───── Task inputs

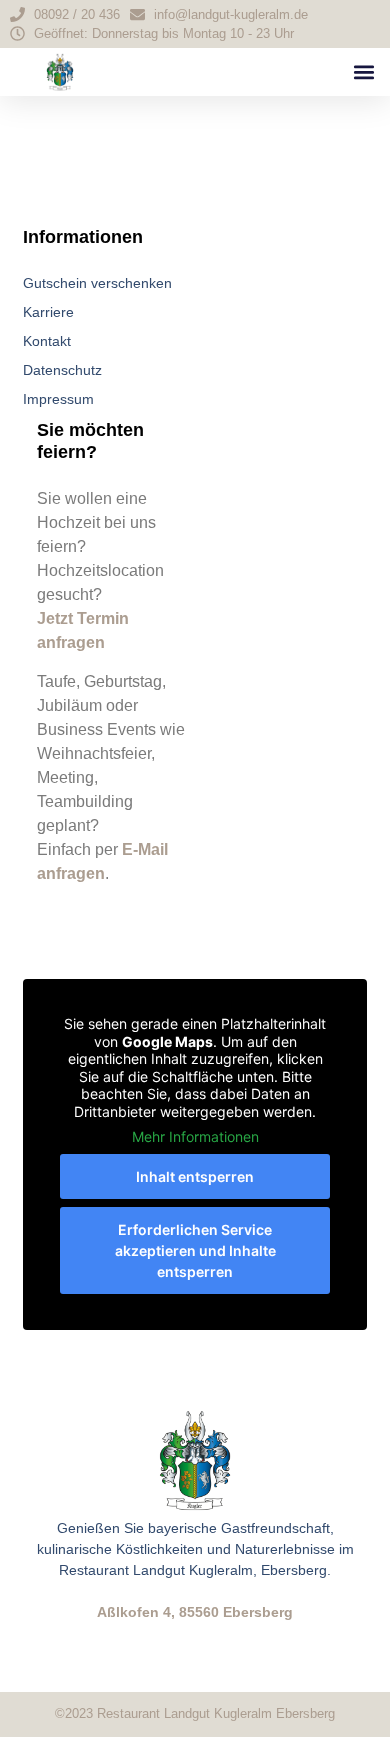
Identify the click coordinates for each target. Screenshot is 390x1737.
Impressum (58, 399)
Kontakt (47, 341)
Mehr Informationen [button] (195, 1136)
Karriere (48, 312)
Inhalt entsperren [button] (195, 1176)
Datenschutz (62, 370)
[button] (363, 72)
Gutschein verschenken (97, 283)
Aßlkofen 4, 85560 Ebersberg (195, 1612)
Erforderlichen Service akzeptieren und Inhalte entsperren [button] (195, 1250)
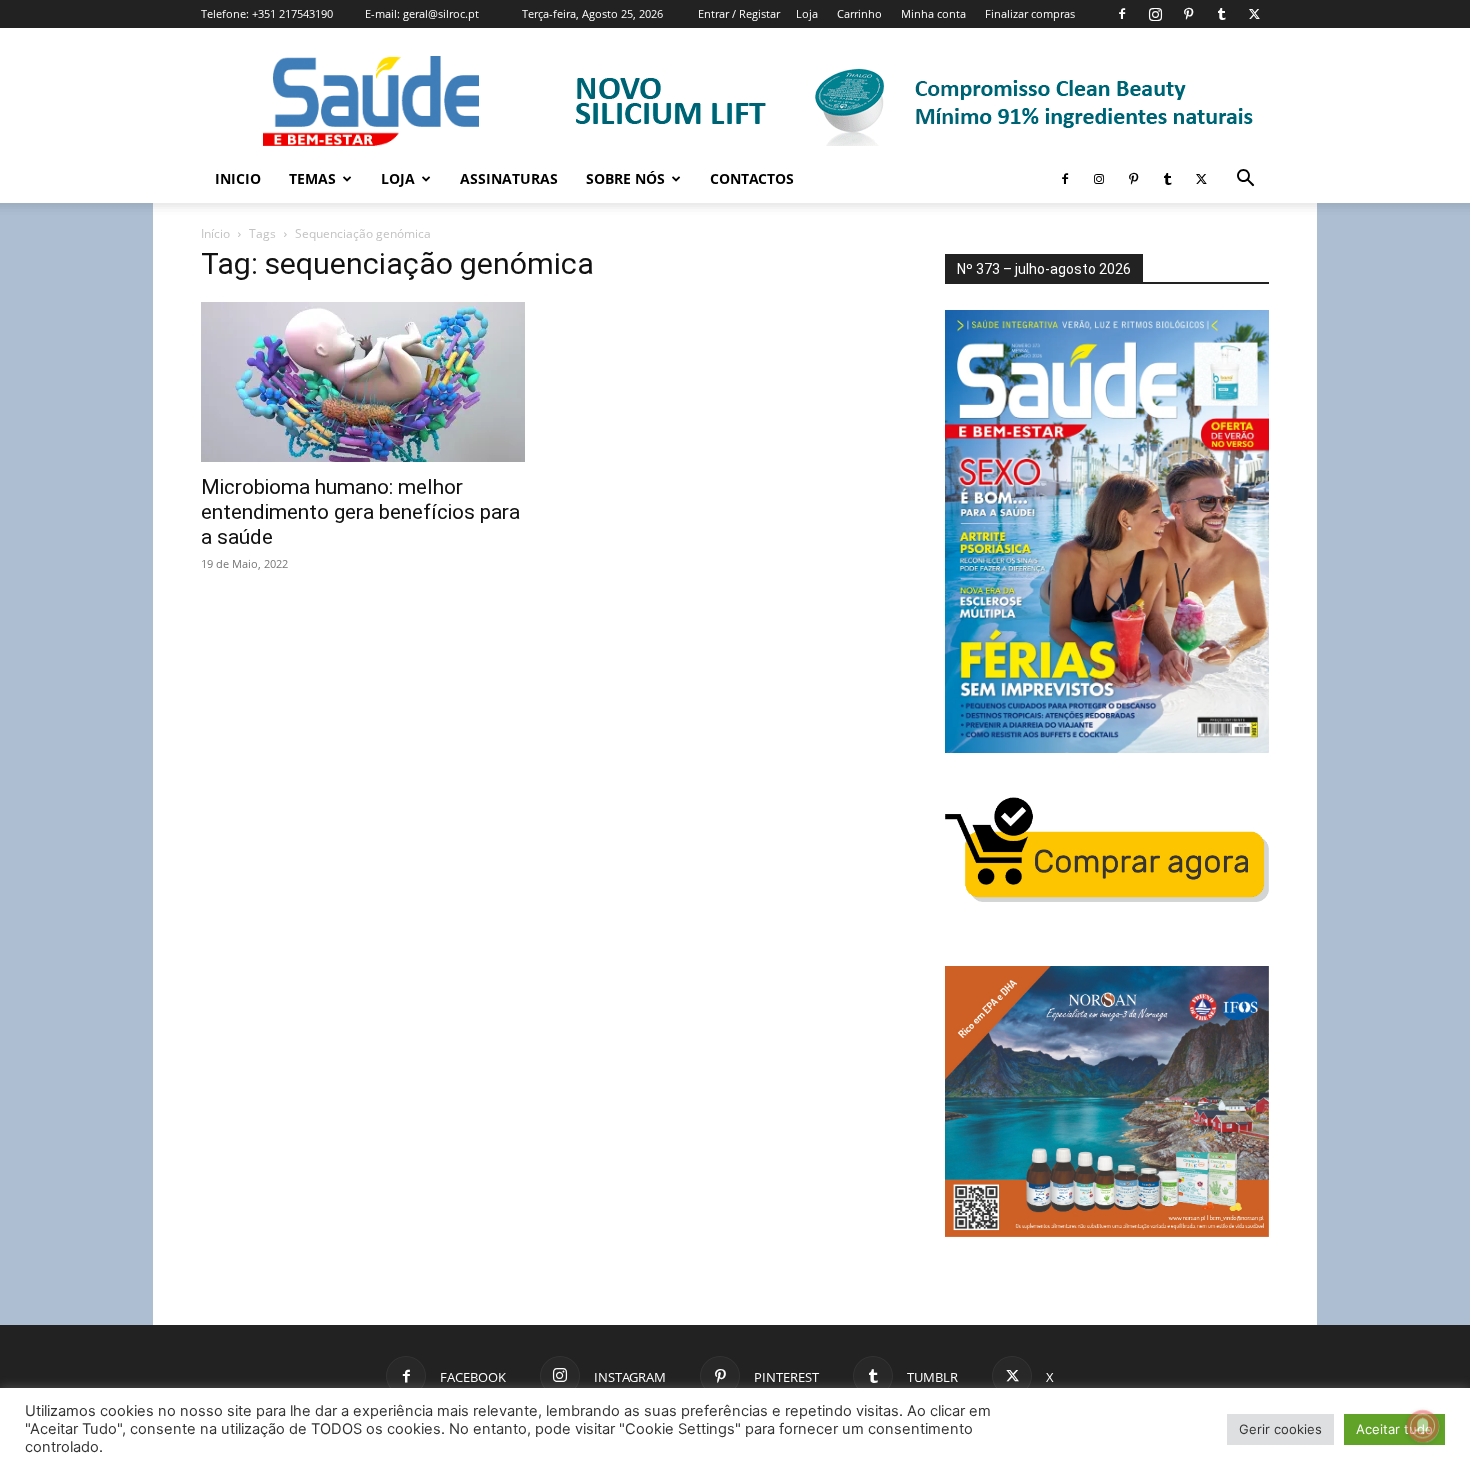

──────────

Leave the pictures out and reproduce exactly the lines from the top of the listing above through the line with "[button] (363, 72)".

Identify the click coordinates for each target. Screenshot is 390x1737.
Impressum (58, 399)
Kontakt (47, 341)
Mehr Informationen [button] (195, 1136)
Karriere (48, 312)
Inhalt entsperren [button] (195, 1176)
Datenschutz (62, 370)
[button] (363, 72)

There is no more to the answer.